• **Data section**
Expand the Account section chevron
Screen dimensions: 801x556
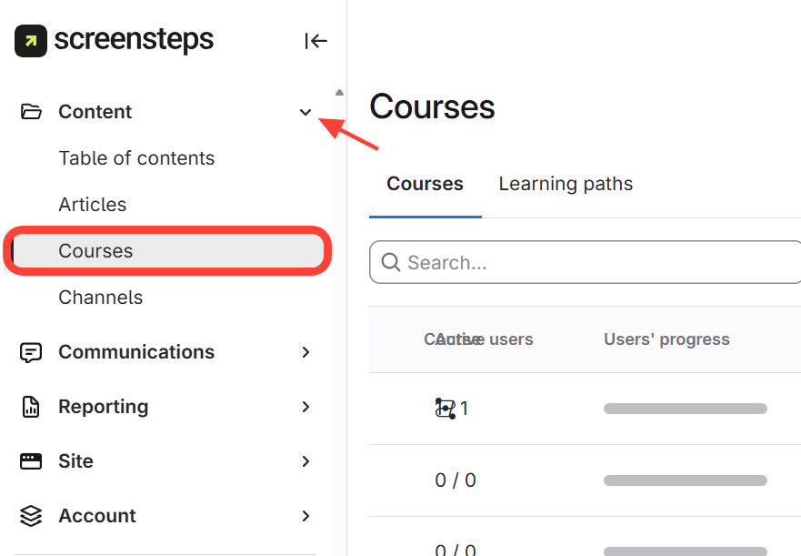click(x=305, y=516)
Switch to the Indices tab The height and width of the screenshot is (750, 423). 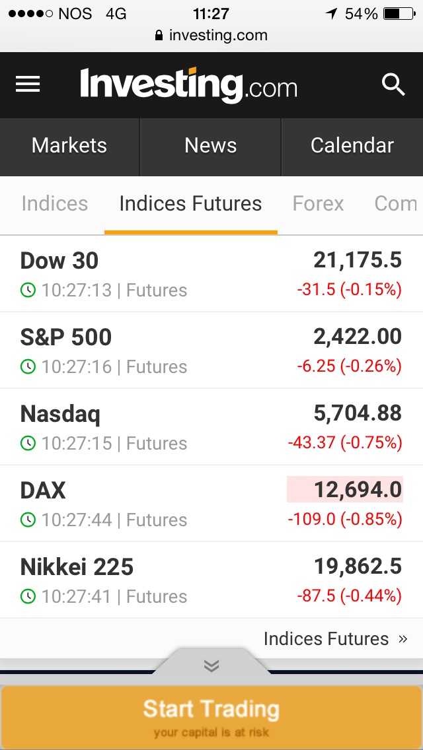point(54,204)
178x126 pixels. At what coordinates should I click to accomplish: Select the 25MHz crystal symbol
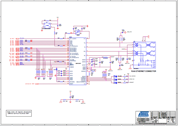pyautogui.click(x=78, y=32)
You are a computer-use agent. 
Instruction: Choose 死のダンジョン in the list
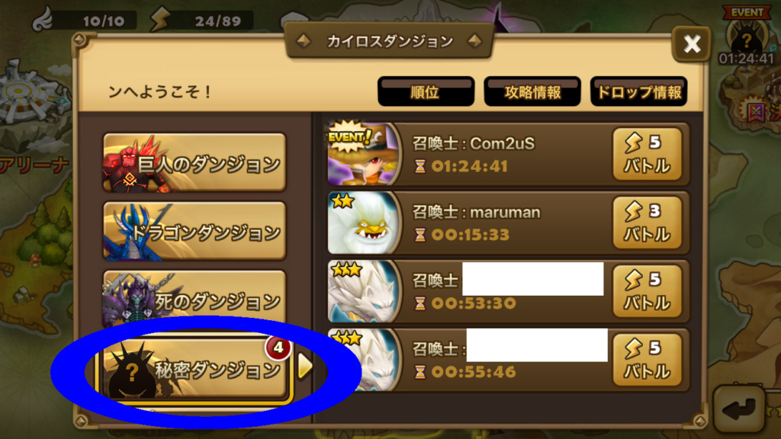[194, 298]
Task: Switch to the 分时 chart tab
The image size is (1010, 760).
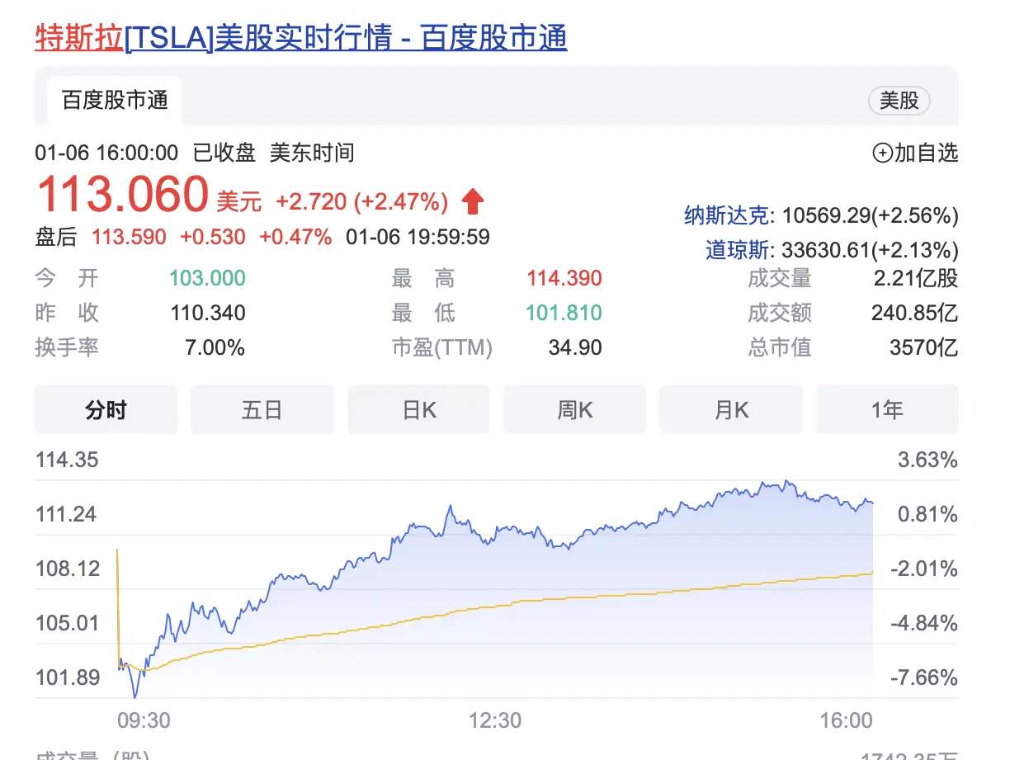Action: [x=106, y=409]
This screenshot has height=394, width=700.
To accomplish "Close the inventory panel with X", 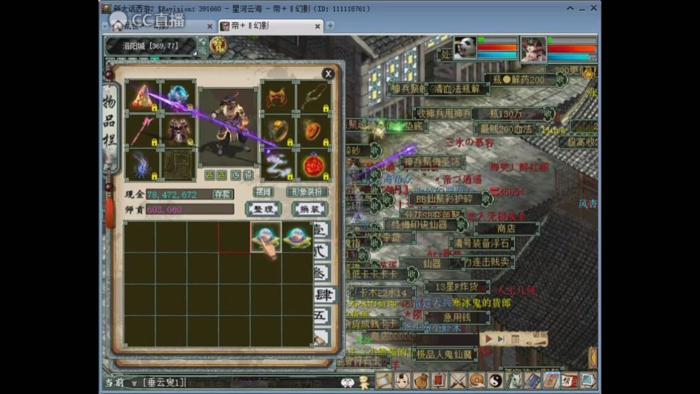I will [328, 74].
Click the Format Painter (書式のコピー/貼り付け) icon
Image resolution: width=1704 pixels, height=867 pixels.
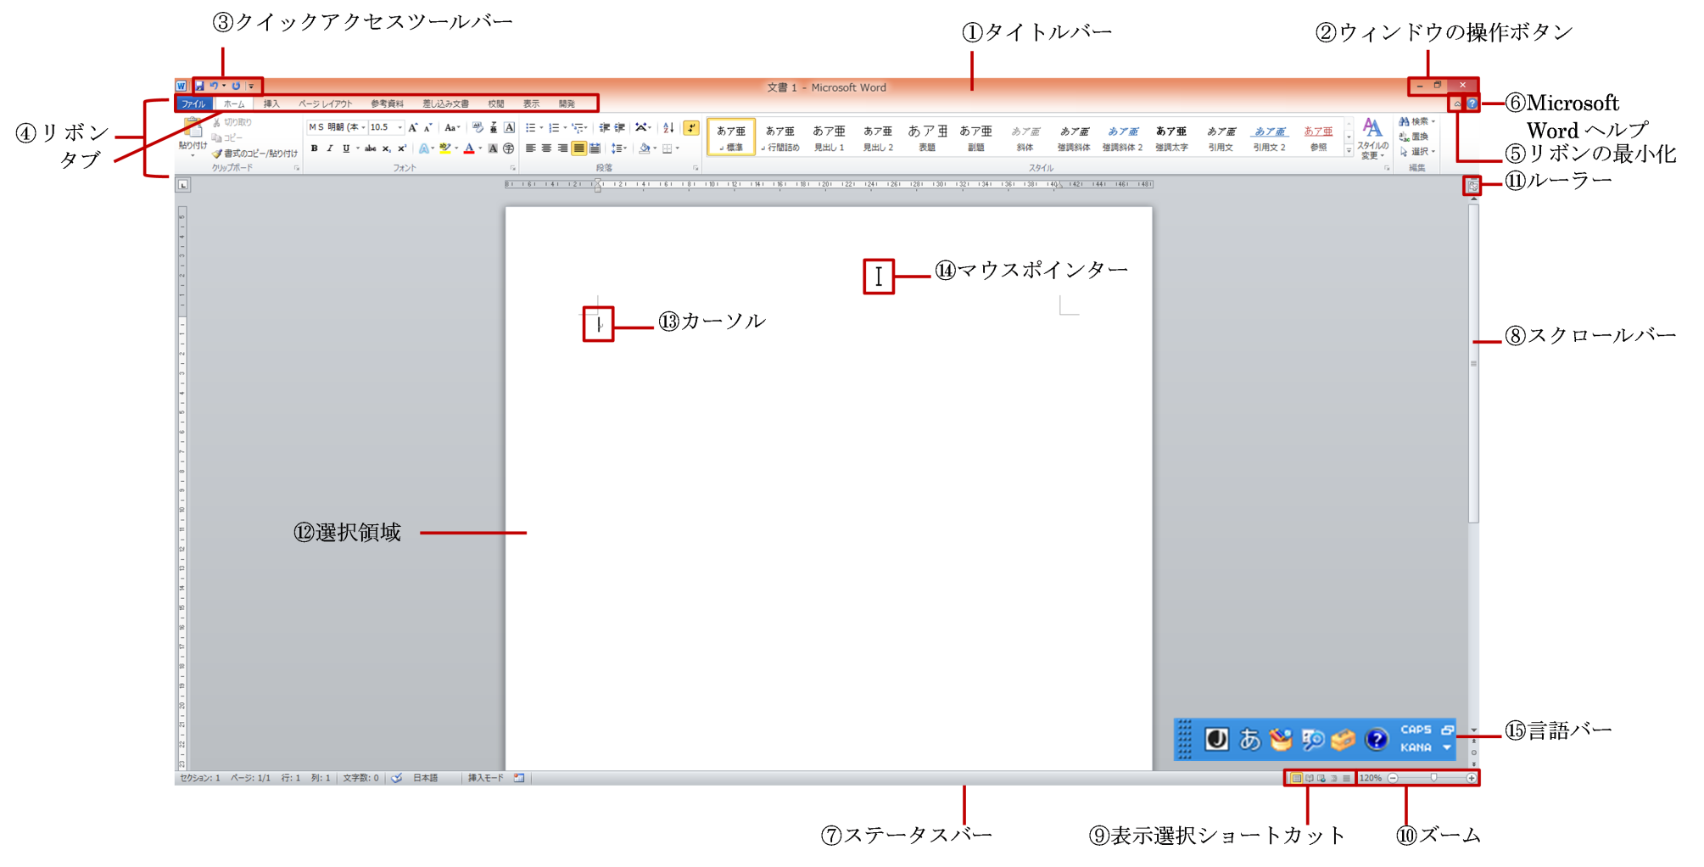tap(217, 154)
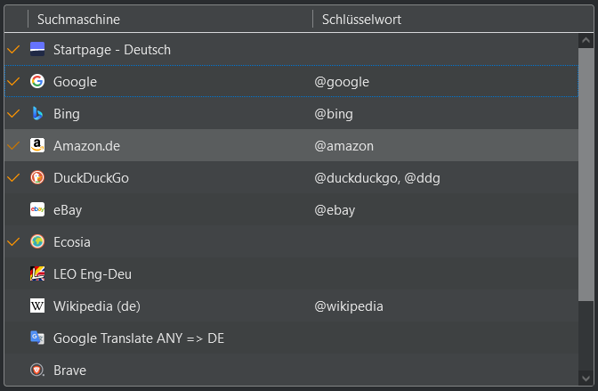The width and height of the screenshot is (598, 391).
Task: Toggle the Bing checkmark off
Action: point(13,113)
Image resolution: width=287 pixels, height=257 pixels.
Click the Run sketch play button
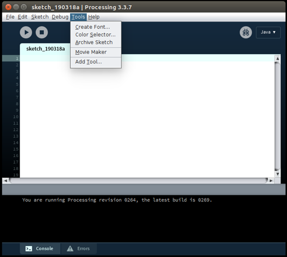coord(26,32)
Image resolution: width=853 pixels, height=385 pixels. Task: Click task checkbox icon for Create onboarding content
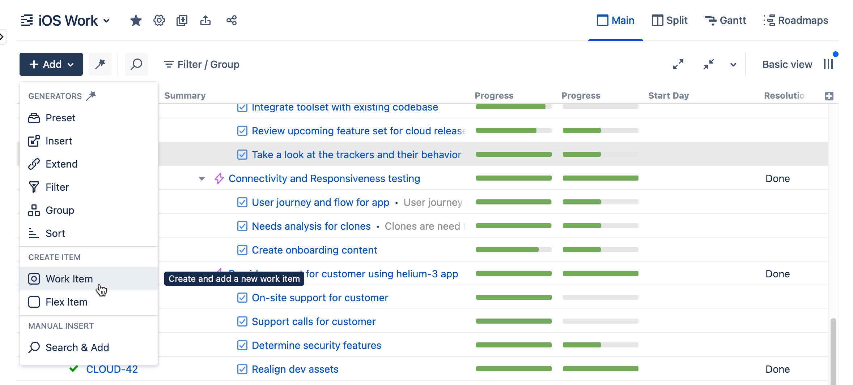242,250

• **Instructions to follow**
Please set down only the lines from the one containing "Image resolution: width=287" through the end of the entries, exactly as they stand, both ends included and with no pictures.

• **Task result**
Image resolution: width=287 pixels, height=257 pixels.
Click the Run sketch play button
coord(26,32)
Image resolution: width=853 pixels, height=385 pixels. Task: Click task checkbox icon for Create onboarding content
242,250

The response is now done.